____ Material provided
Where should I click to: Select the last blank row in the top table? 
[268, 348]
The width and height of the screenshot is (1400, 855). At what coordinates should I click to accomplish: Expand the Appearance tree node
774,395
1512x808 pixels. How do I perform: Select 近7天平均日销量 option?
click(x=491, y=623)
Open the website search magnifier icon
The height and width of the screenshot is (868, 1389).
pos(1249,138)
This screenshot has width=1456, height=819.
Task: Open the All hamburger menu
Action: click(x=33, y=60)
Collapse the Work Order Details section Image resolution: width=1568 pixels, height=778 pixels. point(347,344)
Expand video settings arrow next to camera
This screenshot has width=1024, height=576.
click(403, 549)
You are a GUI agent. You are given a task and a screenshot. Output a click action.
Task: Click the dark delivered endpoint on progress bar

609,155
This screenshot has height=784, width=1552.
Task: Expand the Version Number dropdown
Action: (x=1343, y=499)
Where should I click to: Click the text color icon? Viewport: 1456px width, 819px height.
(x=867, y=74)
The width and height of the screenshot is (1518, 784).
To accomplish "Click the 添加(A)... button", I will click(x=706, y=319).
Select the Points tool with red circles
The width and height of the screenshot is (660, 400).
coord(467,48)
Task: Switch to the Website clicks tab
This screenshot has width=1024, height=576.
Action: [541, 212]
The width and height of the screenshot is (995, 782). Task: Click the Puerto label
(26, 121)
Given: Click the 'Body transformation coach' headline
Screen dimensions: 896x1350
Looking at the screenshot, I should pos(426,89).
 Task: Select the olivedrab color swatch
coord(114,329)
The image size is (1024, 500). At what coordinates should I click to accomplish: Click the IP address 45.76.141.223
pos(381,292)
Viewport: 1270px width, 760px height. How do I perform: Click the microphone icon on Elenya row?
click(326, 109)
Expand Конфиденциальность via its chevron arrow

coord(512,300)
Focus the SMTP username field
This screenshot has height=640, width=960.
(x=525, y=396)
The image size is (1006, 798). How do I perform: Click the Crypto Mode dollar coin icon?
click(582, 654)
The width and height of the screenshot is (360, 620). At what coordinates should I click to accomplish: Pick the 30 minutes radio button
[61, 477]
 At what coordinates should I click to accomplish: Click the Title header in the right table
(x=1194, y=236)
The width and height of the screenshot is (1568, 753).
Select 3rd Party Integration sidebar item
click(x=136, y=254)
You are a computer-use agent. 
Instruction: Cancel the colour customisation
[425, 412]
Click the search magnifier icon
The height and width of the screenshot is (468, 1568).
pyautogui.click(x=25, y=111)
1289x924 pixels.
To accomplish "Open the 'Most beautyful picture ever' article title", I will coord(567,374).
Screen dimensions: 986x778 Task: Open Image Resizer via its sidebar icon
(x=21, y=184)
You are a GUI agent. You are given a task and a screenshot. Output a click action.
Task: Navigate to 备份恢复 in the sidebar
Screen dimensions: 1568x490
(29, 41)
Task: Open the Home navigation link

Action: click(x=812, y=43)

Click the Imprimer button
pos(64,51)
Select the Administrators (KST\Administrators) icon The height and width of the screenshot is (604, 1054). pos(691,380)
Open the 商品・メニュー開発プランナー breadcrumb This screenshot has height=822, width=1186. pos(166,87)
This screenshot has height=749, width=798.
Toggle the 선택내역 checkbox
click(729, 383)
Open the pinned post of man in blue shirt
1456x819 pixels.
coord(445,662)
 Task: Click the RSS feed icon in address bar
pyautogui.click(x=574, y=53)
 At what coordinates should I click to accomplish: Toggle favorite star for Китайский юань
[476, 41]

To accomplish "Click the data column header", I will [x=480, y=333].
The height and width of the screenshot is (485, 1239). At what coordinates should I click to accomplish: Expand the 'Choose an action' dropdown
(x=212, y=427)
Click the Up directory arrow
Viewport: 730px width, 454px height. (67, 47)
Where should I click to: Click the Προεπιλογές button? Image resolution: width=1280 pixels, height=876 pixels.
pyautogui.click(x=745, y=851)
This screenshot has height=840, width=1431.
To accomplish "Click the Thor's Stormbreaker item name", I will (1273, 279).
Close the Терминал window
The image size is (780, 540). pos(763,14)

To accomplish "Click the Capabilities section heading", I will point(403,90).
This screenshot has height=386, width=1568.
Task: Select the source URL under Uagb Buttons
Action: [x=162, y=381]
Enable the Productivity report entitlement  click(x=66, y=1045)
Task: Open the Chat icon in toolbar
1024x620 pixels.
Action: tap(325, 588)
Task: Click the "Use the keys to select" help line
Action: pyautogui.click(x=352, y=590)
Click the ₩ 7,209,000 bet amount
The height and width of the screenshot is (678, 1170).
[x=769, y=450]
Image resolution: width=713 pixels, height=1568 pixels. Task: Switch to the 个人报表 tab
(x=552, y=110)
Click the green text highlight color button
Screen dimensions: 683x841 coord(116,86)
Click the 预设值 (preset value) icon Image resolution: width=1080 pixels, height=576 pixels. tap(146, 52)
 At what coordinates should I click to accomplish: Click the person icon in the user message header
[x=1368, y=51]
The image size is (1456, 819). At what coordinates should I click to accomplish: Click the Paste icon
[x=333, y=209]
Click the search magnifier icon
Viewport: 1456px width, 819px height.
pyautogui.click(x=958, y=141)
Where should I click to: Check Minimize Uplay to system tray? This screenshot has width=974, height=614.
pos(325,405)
________
● Aim of the exercise
Format all of the rows above as a numbered list, leaving out any blank lines.

● Result
1. Where should I click to: Select the last blank row in the top table? 
2. [268, 348]
3. The width and height of the screenshot is (1400, 855). At what coordinates should I click to accomplish: Expand the Appearance tree node
4. 774,395
5. 1512x808 pixels. How do I perform: Select 近7天平均日销量 option?
6. click(x=491, y=623)
7. Open the website search magnifier icon
8. The height and width of the screenshot is (868, 1389).
9. pos(1249,138)
10. This screenshot has width=1456, height=819.
11. Task: Open the All hamburger menu
12. Action: click(x=33, y=60)
13. Collapse the Work Order Details section Image resolution: width=1568 pixels, height=778 pixels. point(347,344)
14. Expand video settings arrow next to camera
15. This screenshot has width=1024, height=576.
16. click(403, 549)
17. You are a GUI agent. You are given a task and a screenshot. Output a click action.
18. Task: Click the dark delivered endpoint on progress bar
19. 609,155
20. This screenshot has height=784, width=1552.
21. Task: Expand the Version Number dropdown
22. Action: (x=1343, y=499)
23. Where should I click to: Click the text color icon? Viewport: 1456px width, 819px height.
24. (x=867, y=74)
25. The width and height of the screenshot is (1518, 784).
26. To accomplish "Click the 添加(A)... button", I will click(x=706, y=319).
27. Select the Points tool with red circles
28. The width and height of the screenshot is (660, 400).
29. coord(467,48)
30. Task: Switch to the Website clicks tab
31. This screenshot has width=1024, height=576.
32. Action: [541, 212]
33. The width and height of the screenshot is (995, 782). Task: Click the Puerto label
34. (26, 121)
35. Given: Click the 'Body transformation coach' headline
36. Screen dimensions: 896x1350
37. Looking at the screenshot, I should pos(426,89).
38.  Task: Select the olivedrab color swatch
39. coord(114,329)
40. The image size is (1024, 500). At what coordinates should I click to accomplish: Click the IP address 45.76.141.223
41. pos(381,292)
42. Viewport: 1270px width, 760px height. How do I perform: Click the microphone icon on Elenya row?
43. click(326, 109)
44. Expand Конфиденциальность via its chevron arrow
45. coord(512,300)
46. Focus the SMTP username field
47. This screenshot has height=640, width=960.
48. (x=525, y=396)
49. The image size is (1006, 798). How do I perform: Click the Crypto Mode dollar coin icon?
50. click(582, 654)
51. The width and height of the screenshot is (360, 620). At what coordinates should I click to accomplish: Pick the 30 minutes radio button
52. [61, 477]
53.  At what coordinates should I click to accomplish: Click the Title header in the right table
54. (x=1194, y=236)
55. The width and height of the screenshot is (1568, 753).
56. Select 3rd Party Integration sidebar item
57. click(x=136, y=254)
58. You are a computer-use agent. 
59. Instruction: Cancel the colour customisation
60. [425, 412]
61. Click the search magnifier icon
62. The height and width of the screenshot is (468, 1568).
63. pyautogui.click(x=25, y=111)
64. 1289x924 pixels.
65. To accomplish "Open the 'Most beautyful picture ever' article title", I will coord(567,374).
66. Screen dimensions: 986x778 Task: Open Image Resizer via its sidebar icon
67. (x=21, y=184)
68. You are a GUI agent. You are given a task and a screenshot. Output a click action.
69. Task: Navigate to 备份恢复 in the sidebar
70. Screen dimensions: 1568x490
71. (29, 41)
72. Task: Open the Home navigation link
73. Action: click(x=812, y=43)
74. Click the Imprimer button
75. pos(64,51)
76. Select the Administrators (KST\Administrators) icon The height and width of the screenshot is (604, 1054). pos(691,380)
77. Open the 商品・メニュー開発プランナー breadcrumb This screenshot has height=822, width=1186. pos(166,87)
78. This screenshot has height=749, width=798.
79. Toggle the 선택내역 checkbox
80. click(729, 383)
81. Open the pinned post of man in blue shirt
82. 1456x819 pixels.
83. coord(445,662)
84.  Task: Click the RSS feed icon in address bar
85. pyautogui.click(x=574, y=53)
86.  At what coordinates should I click to accomplish: Toggle favorite star for Китайский юань
87. [476, 41]
88. To accomplish "Click the data column header", I will [x=480, y=333].
89. The height and width of the screenshot is (485, 1239). At what coordinates should I click to accomplish: Expand the 'Choose an action' dropdown
90. (x=212, y=427)
91. Click the Up directory arrow
92. Viewport: 730px width, 454px height. (67, 47)
93. Where should I click to: Click the Προεπιλογές button? Image resolution: width=1280 pixels, height=876 pixels.
94. pyautogui.click(x=745, y=851)
95. This screenshot has height=840, width=1431.
96. To accomplish "Click the Thor's Stormbreaker item name", I will (1273, 279).
97. Close the Терминал window
98. The image size is (780, 540). pos(763,14)
99. To accomplish "Click the Capabilities section heading", I will point(403,90).
100. This screenshot has height=386, width=1568.
101. Task: Select the source URL under Uagb Buttons
102. Action: [x=162, y=381]
103. Enable the Productivity report entitlement  click(x=66, y=1045)
104. Task: Open the Chat icon in toolbar
105. 1024x620 pixels.
106. Action: tap(325, 588)
107. Task: Click the "Use the keys to select" help line
108. Action: pyautogui.click(x=352, y=590)
109. Click the ₩ 7,209,000 bet amount
110. The height and width of the screenshot is (678, 1170).
111. [x=769, y=450]
112. Image resolution: width=713 pixels, height=1568 pixels. Task: Switch to the 个人报表 tab
113. (x=552, y=110)
114. Click the green text highlight color button
115. Screen dimensions: 683x841 coord(116,86)
116. Click the 预设值 (preset value) icon Image resolution: width=1080 pixels, height=576 pixels. tap(146, 52)
117.  At what coordinates should I click to accomplish: Click the person icon in the user message header
118. [x=1368, y=51]
119. The image size is (1456, 819). At what coordinates should I click to accomplish: Click the Paste icon
120. [x=333, y=209]
121. Click the search magnifier icon
122. Viewport: 1456px width, 819px height.
123. pyautogui.click(x=958, y=141)
124. Where should I click to: Check Minimize Uplay to system tray? This screenshot has width=974, height=614.
125. pos(325,405)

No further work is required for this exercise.